The Founder and Chief Executive Officer of Nubi Consulting, Nsikan Ubi, warned that many founders underestimate how quickly informal setups become unsustainable once businesses begin to scale.
“Growth exposes weaknesses that are not visible at an early stage,” Ubi said. “When teams are small, informal systems can work. But as complexity increases, the absence of structure begins to affect execution and accountability.”
Scaling Without Systems: A Common SME Pitfall
Across the continent’s SME ecosystem, she observed that businesses often expand customer bases, product lines, or regional reach without first strengthening internal coordination.
This, she explained, leads to recurring operational breakdowns such as unclear job roles, fragmented communication channels, and inconsistent service delivery. These issues tend to surface more sharply when businesses transition from founder-led operations into multi-team structures.
“Strategy is rarely the problem. Execution is where most scaling businesses begin to break down,” she said.
Ubi noted that while many entrepreneurs focus heavily on market positioning and revenue growth, they often neglect the operational backbone required to sustain that growth.
“Without clear direction, scale becomes disorder rather than growth,” she said.
The Illusion That Growth Fixes Operational Weaknesses
A recurring misconception among founders, according to Ubi, is the belief that expansion naturally resolves internal inefficiencies. In practice, she said, growth tends to intensify existing problems rather than correct them.
“The assumption that growth will fix internal issues is one of the most common mistakes businesses make,” she said. “If alignment is weak at the early stage, expansion only increases the strain.”
She explained that businesses with weak early-stage alignment often experience duplication of responsibilities, delays in execution, and confusion over ownership of tasks once they begin to scale.
What Strong Scaling Businesses Do Differently
Ubi pointed out that companies that scale successfully tend to invest early in operational clarity before pursuing aggressive expansion. This includes establishing clear ownership structures, standardising workflows, and defining accountability systems across teams.
These foundations, she noted, help businesses maintain consistency even as they grow in size and complexity, particularly when entering new regional markets or investor-driven growth phases.
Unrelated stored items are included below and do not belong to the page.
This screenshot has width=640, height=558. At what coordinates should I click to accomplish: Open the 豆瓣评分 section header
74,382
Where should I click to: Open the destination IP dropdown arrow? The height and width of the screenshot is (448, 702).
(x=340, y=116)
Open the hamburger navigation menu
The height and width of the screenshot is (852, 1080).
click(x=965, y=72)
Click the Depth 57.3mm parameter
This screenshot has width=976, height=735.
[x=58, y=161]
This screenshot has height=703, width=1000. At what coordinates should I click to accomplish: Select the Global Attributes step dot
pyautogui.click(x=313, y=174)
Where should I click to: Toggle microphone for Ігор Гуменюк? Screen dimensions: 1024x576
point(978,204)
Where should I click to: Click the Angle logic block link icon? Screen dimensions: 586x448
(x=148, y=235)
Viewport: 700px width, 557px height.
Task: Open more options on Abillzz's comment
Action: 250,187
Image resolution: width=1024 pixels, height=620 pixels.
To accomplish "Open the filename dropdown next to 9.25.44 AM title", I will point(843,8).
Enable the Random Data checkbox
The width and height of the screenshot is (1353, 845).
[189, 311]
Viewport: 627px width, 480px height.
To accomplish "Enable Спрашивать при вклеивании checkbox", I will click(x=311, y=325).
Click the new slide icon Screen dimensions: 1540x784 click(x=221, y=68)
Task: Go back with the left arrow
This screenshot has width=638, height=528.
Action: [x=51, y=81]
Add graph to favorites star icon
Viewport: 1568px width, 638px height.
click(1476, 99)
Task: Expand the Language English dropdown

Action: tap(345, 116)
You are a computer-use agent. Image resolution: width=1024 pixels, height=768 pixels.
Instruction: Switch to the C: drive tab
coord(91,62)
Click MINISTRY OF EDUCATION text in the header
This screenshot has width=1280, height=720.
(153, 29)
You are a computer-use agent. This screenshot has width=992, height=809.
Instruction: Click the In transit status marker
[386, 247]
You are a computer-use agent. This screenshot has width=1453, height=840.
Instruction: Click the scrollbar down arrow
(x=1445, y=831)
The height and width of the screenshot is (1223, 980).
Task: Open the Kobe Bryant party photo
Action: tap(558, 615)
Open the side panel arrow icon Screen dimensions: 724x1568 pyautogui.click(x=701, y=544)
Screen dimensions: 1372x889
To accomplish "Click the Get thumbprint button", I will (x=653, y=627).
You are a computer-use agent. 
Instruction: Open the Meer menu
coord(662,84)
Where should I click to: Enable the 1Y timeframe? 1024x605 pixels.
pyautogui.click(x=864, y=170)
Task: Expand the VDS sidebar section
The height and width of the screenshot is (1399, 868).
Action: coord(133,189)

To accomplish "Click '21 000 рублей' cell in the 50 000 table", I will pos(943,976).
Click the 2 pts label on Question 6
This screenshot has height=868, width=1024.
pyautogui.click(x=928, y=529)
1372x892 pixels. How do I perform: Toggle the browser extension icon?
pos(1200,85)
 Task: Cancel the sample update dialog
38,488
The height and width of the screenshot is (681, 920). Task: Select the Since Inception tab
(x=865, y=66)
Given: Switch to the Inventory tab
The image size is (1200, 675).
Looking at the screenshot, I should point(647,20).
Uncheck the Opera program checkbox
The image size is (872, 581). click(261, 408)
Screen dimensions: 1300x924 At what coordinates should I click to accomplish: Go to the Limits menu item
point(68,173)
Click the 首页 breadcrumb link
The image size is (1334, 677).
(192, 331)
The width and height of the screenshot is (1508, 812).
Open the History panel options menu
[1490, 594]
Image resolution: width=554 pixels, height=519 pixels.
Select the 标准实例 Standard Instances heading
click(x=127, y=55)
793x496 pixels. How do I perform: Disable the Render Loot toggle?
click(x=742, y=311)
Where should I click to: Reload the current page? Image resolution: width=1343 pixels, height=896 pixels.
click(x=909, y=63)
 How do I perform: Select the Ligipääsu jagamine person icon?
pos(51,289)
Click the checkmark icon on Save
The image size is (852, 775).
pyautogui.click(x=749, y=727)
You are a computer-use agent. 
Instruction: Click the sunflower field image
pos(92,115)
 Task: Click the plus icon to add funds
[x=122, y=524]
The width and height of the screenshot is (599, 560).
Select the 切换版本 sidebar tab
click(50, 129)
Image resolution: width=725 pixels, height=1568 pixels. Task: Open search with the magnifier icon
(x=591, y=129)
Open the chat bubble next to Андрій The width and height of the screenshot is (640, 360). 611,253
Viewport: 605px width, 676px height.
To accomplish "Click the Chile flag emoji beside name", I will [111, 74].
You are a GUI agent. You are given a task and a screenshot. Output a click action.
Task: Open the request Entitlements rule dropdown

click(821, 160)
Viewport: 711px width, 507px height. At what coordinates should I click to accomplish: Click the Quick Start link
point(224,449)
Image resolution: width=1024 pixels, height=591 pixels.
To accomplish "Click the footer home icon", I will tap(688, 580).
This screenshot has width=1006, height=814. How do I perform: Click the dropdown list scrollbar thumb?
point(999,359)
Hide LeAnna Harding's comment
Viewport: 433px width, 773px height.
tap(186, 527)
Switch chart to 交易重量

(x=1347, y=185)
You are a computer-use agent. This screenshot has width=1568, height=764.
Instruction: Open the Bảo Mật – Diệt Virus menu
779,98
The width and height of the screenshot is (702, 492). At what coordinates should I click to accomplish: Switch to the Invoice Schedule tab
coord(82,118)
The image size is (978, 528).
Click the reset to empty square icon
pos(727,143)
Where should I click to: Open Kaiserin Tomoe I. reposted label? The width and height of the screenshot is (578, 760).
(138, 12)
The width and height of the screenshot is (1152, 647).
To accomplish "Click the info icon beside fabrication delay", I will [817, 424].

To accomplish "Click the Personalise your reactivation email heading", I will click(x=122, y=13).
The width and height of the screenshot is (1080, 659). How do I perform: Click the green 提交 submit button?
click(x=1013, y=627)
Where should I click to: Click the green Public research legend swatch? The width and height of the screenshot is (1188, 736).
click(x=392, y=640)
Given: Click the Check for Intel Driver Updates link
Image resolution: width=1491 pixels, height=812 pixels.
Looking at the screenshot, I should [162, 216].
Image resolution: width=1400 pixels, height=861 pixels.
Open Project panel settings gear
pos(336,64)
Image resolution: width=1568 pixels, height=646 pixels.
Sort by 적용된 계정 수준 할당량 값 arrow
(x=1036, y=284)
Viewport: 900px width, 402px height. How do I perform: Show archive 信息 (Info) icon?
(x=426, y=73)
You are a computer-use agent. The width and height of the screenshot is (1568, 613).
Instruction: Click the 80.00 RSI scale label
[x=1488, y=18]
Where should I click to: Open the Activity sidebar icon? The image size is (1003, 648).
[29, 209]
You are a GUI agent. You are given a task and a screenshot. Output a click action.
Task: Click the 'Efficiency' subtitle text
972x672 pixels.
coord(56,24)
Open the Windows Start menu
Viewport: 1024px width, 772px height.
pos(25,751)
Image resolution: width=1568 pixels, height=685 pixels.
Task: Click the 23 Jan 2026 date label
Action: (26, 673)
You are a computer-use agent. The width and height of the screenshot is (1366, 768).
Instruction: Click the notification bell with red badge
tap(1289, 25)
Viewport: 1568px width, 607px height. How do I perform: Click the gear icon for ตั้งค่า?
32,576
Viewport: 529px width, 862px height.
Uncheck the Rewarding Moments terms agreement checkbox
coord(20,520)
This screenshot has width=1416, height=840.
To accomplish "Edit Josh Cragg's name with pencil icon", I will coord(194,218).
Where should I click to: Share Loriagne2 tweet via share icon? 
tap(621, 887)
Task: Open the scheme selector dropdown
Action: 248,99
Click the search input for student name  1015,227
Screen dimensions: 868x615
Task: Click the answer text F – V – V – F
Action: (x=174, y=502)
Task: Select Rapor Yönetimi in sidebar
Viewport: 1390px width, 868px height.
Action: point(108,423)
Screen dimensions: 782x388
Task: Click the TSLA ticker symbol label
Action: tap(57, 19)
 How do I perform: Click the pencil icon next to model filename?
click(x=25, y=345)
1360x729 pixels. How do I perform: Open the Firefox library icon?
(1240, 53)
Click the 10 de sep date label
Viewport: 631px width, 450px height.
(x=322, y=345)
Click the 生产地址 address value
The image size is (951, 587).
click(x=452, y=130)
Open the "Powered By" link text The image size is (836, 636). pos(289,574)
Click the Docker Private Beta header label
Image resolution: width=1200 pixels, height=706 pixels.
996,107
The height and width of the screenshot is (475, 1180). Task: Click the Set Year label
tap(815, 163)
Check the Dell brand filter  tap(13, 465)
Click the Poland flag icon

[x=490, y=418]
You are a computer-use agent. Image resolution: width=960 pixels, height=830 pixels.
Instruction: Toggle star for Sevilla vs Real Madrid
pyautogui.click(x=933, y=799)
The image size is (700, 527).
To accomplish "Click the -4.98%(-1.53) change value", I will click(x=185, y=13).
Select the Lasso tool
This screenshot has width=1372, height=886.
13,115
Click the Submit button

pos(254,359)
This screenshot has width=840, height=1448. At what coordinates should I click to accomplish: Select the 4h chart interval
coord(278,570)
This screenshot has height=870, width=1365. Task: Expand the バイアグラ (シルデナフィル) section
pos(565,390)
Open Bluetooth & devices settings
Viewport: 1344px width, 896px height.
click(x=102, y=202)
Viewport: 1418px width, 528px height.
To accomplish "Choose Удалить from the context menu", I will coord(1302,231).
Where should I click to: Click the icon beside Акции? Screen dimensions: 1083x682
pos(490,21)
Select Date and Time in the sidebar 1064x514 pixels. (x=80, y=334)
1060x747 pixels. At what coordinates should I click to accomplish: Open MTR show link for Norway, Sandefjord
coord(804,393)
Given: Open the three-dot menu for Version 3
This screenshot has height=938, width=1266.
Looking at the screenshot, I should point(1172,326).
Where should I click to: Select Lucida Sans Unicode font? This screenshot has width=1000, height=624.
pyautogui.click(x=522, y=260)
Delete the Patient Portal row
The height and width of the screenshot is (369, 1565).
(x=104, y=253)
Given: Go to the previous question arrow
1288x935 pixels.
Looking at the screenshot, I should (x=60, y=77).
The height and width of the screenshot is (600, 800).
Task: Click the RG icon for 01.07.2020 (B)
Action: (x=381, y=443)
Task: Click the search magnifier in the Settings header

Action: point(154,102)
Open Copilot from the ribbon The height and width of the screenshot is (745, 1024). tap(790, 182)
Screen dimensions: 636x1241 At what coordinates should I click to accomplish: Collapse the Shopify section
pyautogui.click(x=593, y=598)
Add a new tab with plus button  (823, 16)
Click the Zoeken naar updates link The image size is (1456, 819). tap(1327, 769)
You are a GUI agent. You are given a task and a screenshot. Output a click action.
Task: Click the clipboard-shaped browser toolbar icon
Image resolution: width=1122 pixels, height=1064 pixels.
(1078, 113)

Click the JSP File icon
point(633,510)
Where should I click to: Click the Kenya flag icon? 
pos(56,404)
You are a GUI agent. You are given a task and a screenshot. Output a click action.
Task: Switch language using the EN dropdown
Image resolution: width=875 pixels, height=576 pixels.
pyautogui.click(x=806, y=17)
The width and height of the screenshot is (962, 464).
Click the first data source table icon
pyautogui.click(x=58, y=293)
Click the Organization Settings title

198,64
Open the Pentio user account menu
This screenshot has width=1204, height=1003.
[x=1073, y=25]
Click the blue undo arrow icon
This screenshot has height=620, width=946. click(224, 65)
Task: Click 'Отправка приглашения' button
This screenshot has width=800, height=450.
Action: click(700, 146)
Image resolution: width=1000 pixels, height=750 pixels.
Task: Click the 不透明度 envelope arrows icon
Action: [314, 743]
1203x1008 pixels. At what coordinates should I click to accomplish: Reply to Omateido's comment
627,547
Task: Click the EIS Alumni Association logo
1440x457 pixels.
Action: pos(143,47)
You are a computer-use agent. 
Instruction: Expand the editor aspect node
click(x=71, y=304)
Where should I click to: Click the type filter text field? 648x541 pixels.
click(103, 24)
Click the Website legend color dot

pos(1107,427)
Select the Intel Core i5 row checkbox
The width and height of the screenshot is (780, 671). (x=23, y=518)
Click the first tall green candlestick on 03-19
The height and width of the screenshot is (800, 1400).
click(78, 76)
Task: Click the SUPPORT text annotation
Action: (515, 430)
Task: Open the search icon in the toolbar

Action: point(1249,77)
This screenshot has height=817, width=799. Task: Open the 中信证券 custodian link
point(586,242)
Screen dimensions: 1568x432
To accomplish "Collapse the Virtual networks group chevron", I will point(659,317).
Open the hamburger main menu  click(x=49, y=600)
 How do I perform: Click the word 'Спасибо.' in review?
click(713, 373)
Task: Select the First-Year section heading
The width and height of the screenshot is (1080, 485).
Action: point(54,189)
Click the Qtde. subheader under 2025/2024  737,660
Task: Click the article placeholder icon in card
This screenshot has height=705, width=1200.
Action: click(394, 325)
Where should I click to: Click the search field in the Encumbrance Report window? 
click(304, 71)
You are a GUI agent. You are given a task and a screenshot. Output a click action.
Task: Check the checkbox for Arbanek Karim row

The issue is becoming more pronounced as African SMEs increasingly expand beyond local markets into broader regional and international opportunities, where operational discipline becomes even more critical.
Investor Scrutiny Increasing Around Execution Capacity
Beyond internal challenges, investors are also paying closer attention to how well businesses can execute at scale, not just how fast they grow in revenue terms.
“Investors are evaluating whether businesses can execute consistently at scale,” Ubi said.
This shift in focus means that businesses with strong financial performance but weak operational systems may struggle to attract funding or sustain investor confidence during expansion phases.
Sustainable Growth Depends on Structure, Not Just Strategy
With SMEs forming a major pillar of employment and economic activity across countries like Nigeria, concerns are rising that widespread operational weaknesses could undermine broader economic resilience if not addressed.
Ubi urged founders to prioritise internal structure as a core part of their growth strategy rather than an afterthought.
Sustainable expansion, she stressed, depends as much on systems and discipline as it does on vision and market opportunity.